The original 1981 CoCo floppy drive was a 35-track drive with 18 sectors per track. Each sector was 256-bytes. Thus, a disk image of an original 1981 disk would be about 160K (161,280 bytes = 256 * 18 * 35) and represent 630 sectors. A 40-track disk would be 180K (184,320 bytes = 256 * 18 *40). A double-sided 40-track disk would be 360K (368,640 bytes = 256 * 18 * 40 * 2) and a double-sided 80-track disk would be 720K (737,280 bytes = 256 * 18 * 80 * 2).
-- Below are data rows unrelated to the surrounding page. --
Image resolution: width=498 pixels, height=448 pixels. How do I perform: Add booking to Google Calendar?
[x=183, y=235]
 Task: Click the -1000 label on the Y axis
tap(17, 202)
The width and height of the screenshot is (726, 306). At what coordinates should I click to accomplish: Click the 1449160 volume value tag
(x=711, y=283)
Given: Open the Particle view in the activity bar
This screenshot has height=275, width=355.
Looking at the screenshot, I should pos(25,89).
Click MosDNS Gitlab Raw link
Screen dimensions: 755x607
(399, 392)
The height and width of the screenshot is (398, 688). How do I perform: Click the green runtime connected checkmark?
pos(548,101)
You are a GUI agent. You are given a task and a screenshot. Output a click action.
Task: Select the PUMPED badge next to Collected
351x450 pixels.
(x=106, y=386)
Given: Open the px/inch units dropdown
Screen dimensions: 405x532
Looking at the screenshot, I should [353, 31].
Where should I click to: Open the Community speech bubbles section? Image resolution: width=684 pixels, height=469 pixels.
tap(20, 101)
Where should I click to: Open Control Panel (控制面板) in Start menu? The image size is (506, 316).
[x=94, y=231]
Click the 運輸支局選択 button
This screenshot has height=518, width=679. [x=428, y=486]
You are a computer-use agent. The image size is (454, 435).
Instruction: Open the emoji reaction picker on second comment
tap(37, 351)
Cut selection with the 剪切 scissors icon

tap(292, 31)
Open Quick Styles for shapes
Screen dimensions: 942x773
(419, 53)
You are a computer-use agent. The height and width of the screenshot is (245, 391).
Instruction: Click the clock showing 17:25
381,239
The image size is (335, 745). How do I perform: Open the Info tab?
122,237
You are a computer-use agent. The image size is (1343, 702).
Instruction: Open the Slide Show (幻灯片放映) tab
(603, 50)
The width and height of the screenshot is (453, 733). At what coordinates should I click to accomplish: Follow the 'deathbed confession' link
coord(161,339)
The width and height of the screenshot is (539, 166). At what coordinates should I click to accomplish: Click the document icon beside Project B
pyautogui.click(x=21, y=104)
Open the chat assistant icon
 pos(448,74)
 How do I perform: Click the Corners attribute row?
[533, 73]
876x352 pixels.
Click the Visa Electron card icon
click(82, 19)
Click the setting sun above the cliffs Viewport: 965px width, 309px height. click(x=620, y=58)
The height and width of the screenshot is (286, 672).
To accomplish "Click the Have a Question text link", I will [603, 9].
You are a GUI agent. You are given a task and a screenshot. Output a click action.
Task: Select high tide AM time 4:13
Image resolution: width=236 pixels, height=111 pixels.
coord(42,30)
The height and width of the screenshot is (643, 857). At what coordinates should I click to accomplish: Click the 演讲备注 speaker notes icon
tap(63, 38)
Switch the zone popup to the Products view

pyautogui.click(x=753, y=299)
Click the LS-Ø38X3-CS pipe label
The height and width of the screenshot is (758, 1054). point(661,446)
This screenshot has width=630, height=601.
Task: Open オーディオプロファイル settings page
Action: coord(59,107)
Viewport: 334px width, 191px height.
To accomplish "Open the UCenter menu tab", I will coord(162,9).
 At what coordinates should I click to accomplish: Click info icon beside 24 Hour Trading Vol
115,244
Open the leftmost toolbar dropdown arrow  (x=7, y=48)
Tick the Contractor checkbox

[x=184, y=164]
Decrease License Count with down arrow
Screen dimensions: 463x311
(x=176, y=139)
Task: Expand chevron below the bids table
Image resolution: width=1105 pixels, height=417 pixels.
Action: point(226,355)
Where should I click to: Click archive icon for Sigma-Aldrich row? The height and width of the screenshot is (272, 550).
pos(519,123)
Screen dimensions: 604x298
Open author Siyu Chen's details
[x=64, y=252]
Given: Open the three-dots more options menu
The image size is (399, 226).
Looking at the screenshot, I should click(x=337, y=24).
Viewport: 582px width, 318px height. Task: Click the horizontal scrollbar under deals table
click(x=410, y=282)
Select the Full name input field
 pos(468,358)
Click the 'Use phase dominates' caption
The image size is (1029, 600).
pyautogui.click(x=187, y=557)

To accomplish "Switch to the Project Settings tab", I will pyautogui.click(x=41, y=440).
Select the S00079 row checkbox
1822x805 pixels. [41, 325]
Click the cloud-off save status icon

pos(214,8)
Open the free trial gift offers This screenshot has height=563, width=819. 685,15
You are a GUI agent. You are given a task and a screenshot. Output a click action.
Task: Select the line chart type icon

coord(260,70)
The size of the .DSK file on the SD card tells the CoCoSDC what to do with it. Basically, if the file you try to mount is 737,280 bytes or less, it treats it as a bunch of standard sectors. For software that used the standard disk format (256-byte sectors), this works fine.

However, not all software used the standard disk format. Some software chose to use non-standard sector sizes, which was useful for getting more user storage on a diskette or, more commonly, for copy protection. A programmer could have a portion of the disk in normal sector format so Disk BASIC could load some booter code, then that code could bypass Disk BASIC and talk to the drive controller chip directly to seek to other parts of the floppy disk and read tracks with non-standard sector sizes. This provided a simple method of copy protection since Disk BASIC did not handle non-standard sector sizes. Attempting to BACKUP one of these copy protected disks would fail in Disk BASIC.

Special programs, like The Defeater by Carl England, were written that could recreate the special sectors and make a clone of any copy protected disk. The Defeater has also been used to make virtual disk images of copy protected diskettes so they can be used in CoCo emulators and, now, with the CoCoSDC.

CoCoSDC calls these .SDF images and they contain much more than just a series of 256-byte sectors. A full description of the format is on Darren’s CoCoSDC page. SDF is basically an update to an earlier .DMK format created for use with CoCo emulators, but Darren restructured it so it could be implemented with the limited RAM on the CoCoSDC processor. Darren provides a “dmk2sdf” program you can use to convert emulator DMK files to SDF files that can be loaded on a CoCoSDC SD card.

For my project, my first goal is going to be to clone all my legacy floppy disks to a CoCoSDC SD card. Most all of my floppies are normal 35-track disks so they will end up as .DSK files. I also plan to use The Defeater to make images of all my copy protected CoCo software to .SDF files as well. (I’ll have to write a separate article on that. I have had The Defeater ever since Carl showed it to me at a CoCoFEST, but I have never actually used it.)

To do this, I will need both my floppy controller and CoCoSDC plugged in at the same time, which means I need to use a Multi-Pak. The software in CoCoSDC is able to access the real floppy drive interface, and mix real floppy drives with virtual SD floppy drive images.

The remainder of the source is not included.